For this, I am only looking at small models (Qwen2.5-3B and Llama-3.2-3B), and would not want to make predictions on what happens for larger models.

To determine this, I ask the model to complete a prompt, and store the top k token predictions. Each prediction has an associated unembedding vector, and has shape [d_model].

Recall, the unembedding matrix [d_model, vocab_size] is multiplied by the output residual stream, r, at the final layer to produces the logits [vocab_size].

The logits undergo softmax and then sampled. To separate the output subspace, we first construct the output subspace matrix, V, where each column of V is the unembedding vector of our k tokens, and thus has shape [d_model, k].

We now assume we can split the r into two subspaces, the parallel and orthogonal spaces, specifying components parallel to this output subspace, and orthogonal.

r = r_parallel + r_orthogonal.

This way, r_orthogonal does not affect output predictions for these k tokens in any meaningful way - we could make r_orthogonal 10x stronger, and we would get the same relative predictions among our top k tokens.
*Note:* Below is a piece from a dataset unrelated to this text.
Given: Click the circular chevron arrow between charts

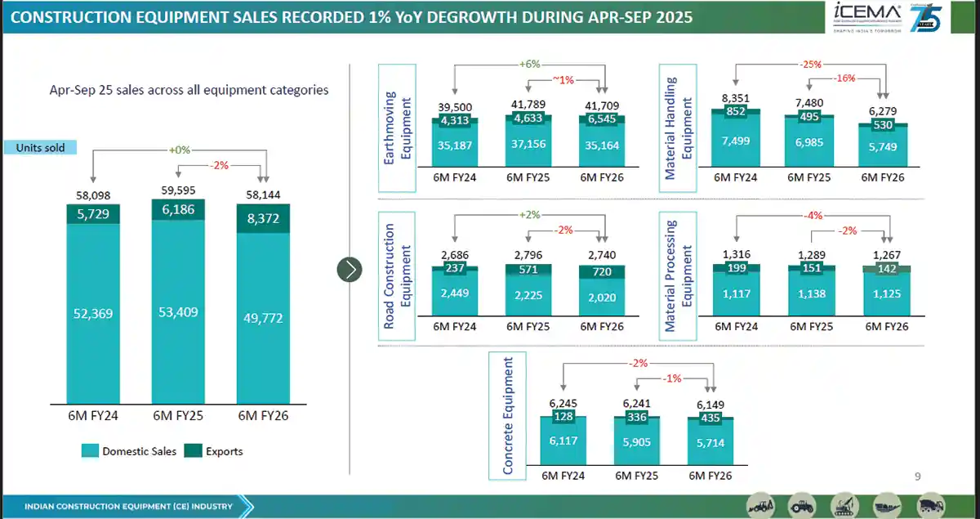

Note that r_orthogonal can still project onto other tokens in the vocabulary outside our chosen k.

Our matrix of unembedding vectors need not be orthogonal or normalised (orthonormal), and so we use a QR decomposition:

Q, R = torch.linalg.qr(V)

where Q is [d_model, k] and R is [k, k]

Q is now our orthonormal version of V, it spans the same subspace (we can construct any vector with either Q or V) but Q is normalised and orthogonal.

To project our residual stream r onto the output subspace spanned by V (and Q) we compute r_parallel = Q @ (Q^T @ r)

Where (Q^T @ r) determines the projection of r along the columns of Q (our normalised output unembedding vectors, shape [k]) and therefore multiplying by Q gives the correct shape [d_model]. This step takes our residual stream vector, and decomposes the output unembedding vector and rewrites it into this new basis defined by Q.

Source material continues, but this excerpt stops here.